You can compile this program with:
```
$ gcc -Wall -Wextra -Og -no-pie program.c -o program
```
This produces the binary file `program`. You can run it with:
```
$ ./program
```
A screenshot:
![](https://i.imgur.com/V4Z2xOF.png)
### Disassembling
Let's say that you don't have the source code of this program, because a friend sent you just the binary file `program`, asking you to figure out the correct input value.
Difficult? Not really. The binary file contains all of the CPU instructions of the program: among them, there must be some that check the validity of the input value.
You can look at the instructions in the binary program by disassembling:
```
$ objdump -d program
```
The output is very long:
```
...
0000000000401142 <is_valid>:
401142: 83 ff 2a cmpl $0x2a,%edi
401145: 0f 94 c0 sete %al
401148: c3 retq
0000000000401149 <main>:
401149: 48 83 ec 18 subq $0x18,%rsp
40114d: 48 8d 3d b0 0e 00 00 leaq 0xeb0(%rip),%rdi # 402004 <_IO_stdin_used+0x4>
401154: b8 00 00 00 00 movl $0x0,%eax
401159: e8 e2 fe ff ff callq 401040 <printf@plt>
40115e: 48 8d 74 24 0c leaq 0xc(%rsp),%rsi
401163: 48 8d 3d b1 0e 00 00 leaq 0xeb1(%rip),%rdi # 40201b <_IO_stdin_used+0x1b>
40116a: b8 00 00 00 00 movl $0x0,%eax
40116f: e8 dc fe ff ff callq 401050 <__isoc99_scanf@plt>
401174: 8b 7c 24 0c movl 0xc(%rsp),%edi
401178: e8 c5 ff ff ff callq 401142 <is_valid>
40117d: 84 c0 testb %al,%al
40117f: 74 16 je 401197 <main+0x4e>
401181: 48 8d 3d 96 0e 00 00 leaq 0xe96(%rip),%rdi # 40201e <_IO_stdin_used+0x1e>
401188: e8 a3 fe ff ff callq 401030 <puts@plt>
40118d: b8 00 00 00 00 movl $0x0,%eax
401192: 48 83 c4 18 addq $0x18,%rsp
401196: c3 retq
401197: 48 8d 3d 8f 0e 00 00 leaq 0xe8f(%rip),%rdi # 40202d <_IO_stdin_used+0x2d>
40119e: e8 8d fe ff ff callq 401030 <puts@plt>
4011a3: b8 01 00 00 00 movl $0x1,%eax
4011a8: eb e8 jmp 401192 <main+0x49>
4011aa: 66 0f 1f 44 00 00 nopw 0x0(%rax,%rax,1)
...
```
**What the output means.** A lot of this probably doesn't make any sense to you. Don't worry! It will, by the end of the class. Note that each row starts with a memory address, like `401142`:
```
0000000000401142 <is_valid>:
401142: 83 ff 2a cmpl $0x2a,%edi
401145: 0f 94 c0 sete %al
401148: c3 retq
```
This means that, when running this program, `0x401142` will be the memory address of the first instruction of the function `is_valid`, which is `cmpl $0x2a,%edi`. This instruction occupies 3 bytes in the binary program; its encoding is `83 ff 2a` (on the same line, right after the memory address); note that the instruction compares `%edi` with `0x2a`; `2a` is the last byte of the instruction encoding.

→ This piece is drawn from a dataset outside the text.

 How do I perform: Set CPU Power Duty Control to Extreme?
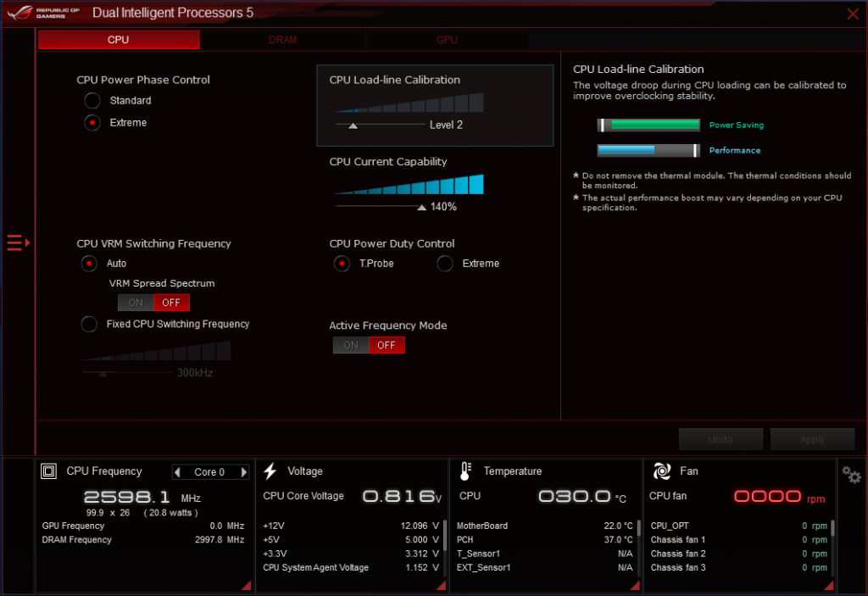coord(445,264)
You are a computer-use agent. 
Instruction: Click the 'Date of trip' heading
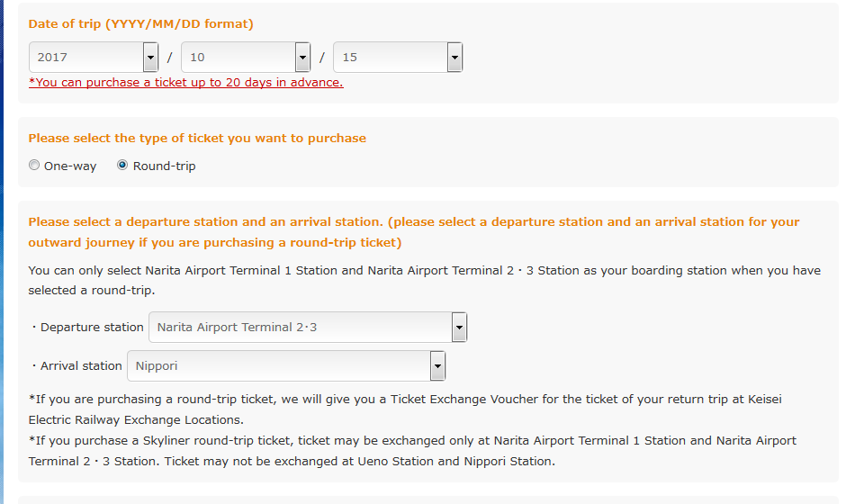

If you look inside the `main` function, you can see that at some point there is a function call to `is_valid`:
```
401174: 8b 7c 24 0c movl 0xc(%rsp),%edi
401178: e8 c5 ff ff ff callq 401142 <is_valid>
40117d: 84 c0 testb %al,%al
40117f: 74 16 je 401197 <main+0x4e>
```
The instruction `callq 401142` makes the CPU (1) save a return address on the stack, and (2) jump to the memory address `0x401142`, which is the beginning of `is_valid`.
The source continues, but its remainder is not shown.